Trial no.:	PACTR202306521096535	Date of Approval:	27/06/2023
Trial Status:	Retrospective registration - This trial was registered after enrolment of the first participant

TRIAL DESCRIPTION

Public title

The effects of labour analgesia on outcomes of labour, a randomized control study between epidural bupivacaine and intravenous tramadol.

Official scientific title

A randomized controlled trial between epidural bupivacaine and intravenous bupivacaine for labour analgesia.
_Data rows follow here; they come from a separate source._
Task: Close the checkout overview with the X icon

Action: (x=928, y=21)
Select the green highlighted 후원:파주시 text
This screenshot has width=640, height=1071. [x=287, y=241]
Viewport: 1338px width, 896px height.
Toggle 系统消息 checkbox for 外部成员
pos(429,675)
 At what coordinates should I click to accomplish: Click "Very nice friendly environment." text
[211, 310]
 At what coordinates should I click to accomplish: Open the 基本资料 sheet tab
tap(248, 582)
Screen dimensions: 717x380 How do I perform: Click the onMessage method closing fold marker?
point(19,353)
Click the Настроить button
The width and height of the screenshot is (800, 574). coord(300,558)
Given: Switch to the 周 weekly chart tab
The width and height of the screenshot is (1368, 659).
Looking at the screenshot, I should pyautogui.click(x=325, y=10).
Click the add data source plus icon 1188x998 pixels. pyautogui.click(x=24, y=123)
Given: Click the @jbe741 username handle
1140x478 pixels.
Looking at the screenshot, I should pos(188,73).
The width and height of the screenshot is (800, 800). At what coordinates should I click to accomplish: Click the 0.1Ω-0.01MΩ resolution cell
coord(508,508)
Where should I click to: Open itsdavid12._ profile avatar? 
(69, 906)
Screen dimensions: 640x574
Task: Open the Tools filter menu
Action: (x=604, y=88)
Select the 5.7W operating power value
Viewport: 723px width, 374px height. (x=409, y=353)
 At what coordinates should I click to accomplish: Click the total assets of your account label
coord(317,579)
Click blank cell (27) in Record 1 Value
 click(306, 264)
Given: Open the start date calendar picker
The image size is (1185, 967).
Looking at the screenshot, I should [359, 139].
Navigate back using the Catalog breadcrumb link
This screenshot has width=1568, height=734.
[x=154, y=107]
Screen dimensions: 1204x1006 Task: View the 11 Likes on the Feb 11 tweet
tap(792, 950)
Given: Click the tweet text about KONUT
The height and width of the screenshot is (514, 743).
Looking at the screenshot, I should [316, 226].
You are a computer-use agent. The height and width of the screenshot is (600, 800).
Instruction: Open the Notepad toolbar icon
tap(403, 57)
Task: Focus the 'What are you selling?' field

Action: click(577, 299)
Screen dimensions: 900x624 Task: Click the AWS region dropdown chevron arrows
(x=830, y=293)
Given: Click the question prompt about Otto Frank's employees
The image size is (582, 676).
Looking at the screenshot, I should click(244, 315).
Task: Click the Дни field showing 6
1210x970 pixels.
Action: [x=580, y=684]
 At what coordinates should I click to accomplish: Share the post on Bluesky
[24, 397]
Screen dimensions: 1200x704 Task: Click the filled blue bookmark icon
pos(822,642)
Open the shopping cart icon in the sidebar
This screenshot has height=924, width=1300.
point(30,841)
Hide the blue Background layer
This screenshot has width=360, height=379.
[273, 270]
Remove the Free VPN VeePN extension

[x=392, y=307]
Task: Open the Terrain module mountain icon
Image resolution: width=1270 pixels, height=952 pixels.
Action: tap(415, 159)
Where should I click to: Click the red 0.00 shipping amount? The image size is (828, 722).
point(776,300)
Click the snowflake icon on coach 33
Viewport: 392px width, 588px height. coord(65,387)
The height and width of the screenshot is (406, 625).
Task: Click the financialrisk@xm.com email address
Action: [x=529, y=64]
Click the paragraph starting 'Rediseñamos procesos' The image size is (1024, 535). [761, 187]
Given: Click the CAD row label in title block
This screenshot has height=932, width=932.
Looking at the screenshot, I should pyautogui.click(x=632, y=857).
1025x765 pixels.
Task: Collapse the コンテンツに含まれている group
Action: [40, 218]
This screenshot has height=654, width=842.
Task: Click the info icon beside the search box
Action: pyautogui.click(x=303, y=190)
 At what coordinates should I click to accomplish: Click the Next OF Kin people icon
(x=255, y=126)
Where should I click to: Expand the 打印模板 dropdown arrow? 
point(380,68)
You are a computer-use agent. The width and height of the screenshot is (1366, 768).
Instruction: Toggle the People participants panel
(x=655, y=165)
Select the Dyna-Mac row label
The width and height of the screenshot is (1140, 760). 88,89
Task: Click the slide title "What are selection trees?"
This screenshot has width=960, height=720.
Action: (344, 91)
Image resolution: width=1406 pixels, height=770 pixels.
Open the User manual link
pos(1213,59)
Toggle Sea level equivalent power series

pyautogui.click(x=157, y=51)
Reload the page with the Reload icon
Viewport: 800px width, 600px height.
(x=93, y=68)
Brief summary describing the background and objectives of the trial

BACKGROUND Labour pain is one of the severe pains experienced by women. If severe and unrelieved, it may be deleterious to the mother and the fetus. Despite perceived social and cultural aversion to pain relief in labour, the majority of women want pain relief in labour. Epidural analgesia and opioid are the commonest labour analgesia. OBJECTIVES To compare the outcomes of labour in women who had epidural bupivacaine with those who were administered intravenous tramadol for pain relief in labour.

Type of trial

RCT

Acronym (If the trial has an acronym then please provide)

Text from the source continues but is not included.